As a direct test of the tool that sounds pretty underwhelming(and it's not a cheap upsell); but what seems really concerning is the second order effects. Your average office environment doesn't exactly lack for emails or bad powerpoint decks; and both get chiseled right out of the productivity of the people expected to read or sit through them. The more cynical sales types just go directly to selling you the inhuman centipede solution; where everyone else also needs a copilot license so they can summarize the increased volume of copilot-authored material; but that only bandaids the "if it's not worth writing why are you trying to write more of it?" problem.

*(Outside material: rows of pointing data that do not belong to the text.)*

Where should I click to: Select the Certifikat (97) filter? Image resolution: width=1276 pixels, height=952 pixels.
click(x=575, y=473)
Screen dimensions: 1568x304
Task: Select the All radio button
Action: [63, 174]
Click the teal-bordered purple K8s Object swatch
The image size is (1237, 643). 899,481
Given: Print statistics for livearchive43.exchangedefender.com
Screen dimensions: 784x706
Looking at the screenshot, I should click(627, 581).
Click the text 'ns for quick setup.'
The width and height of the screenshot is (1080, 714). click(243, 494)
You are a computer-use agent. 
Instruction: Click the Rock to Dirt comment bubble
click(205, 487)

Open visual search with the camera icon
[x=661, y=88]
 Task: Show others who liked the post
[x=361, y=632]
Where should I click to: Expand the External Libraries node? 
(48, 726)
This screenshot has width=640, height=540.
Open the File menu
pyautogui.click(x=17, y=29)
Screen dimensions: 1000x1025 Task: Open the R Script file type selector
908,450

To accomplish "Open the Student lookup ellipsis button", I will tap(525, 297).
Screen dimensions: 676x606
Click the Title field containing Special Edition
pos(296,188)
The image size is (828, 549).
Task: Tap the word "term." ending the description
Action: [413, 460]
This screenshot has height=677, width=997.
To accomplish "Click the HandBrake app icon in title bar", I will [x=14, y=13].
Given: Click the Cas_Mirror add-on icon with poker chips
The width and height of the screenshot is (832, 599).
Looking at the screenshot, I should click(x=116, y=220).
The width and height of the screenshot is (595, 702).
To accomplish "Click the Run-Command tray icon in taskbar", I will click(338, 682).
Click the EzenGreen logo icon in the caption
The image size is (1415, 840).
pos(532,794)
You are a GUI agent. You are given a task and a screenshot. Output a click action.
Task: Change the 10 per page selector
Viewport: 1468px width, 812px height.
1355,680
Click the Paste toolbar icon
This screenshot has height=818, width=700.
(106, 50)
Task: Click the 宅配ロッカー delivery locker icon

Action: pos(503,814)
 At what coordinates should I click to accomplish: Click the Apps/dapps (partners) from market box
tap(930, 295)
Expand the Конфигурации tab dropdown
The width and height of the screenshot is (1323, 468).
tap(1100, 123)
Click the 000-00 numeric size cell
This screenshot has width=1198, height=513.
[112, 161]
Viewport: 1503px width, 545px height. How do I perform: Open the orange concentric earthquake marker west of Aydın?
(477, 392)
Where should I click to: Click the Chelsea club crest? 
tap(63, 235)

Comment Re:Investing in what? (Score 4, Insightful) 134

It's also not clear why we'd need investors if AI good enough to eat all the jobs exists. Even without 'AI' a fairly massive amount of investment is handled by the relatively simple 'just dump it in an index fund and don't touch it, idiot' algorithm; and even allegedly sophisticated professionals have a fairly tepid track record when it comes to actually realizing market-beating returns.

Comment Incredibly stupid. (Score 4, Insightful) 134

Obviously it's this guy's job to promote retail investing as a cure-all; because that's what he sells; but this seems transparently stupid.

If 'AI' has eaten all the jobs; why exactly would we have humans 'investing' for a living? Surely AI good enough to eat all the jobs could also match or exceed the performance of the average trader?

This proposal basically seems like UBI, but capitalism-washed with a pointless (and likely dangerous; given that retail noise trading is basically gambling for people who think they are too smart for gambling) financial services layer tacked on to avoid admitting that it's UBI by pretending that everyone is an investor instead.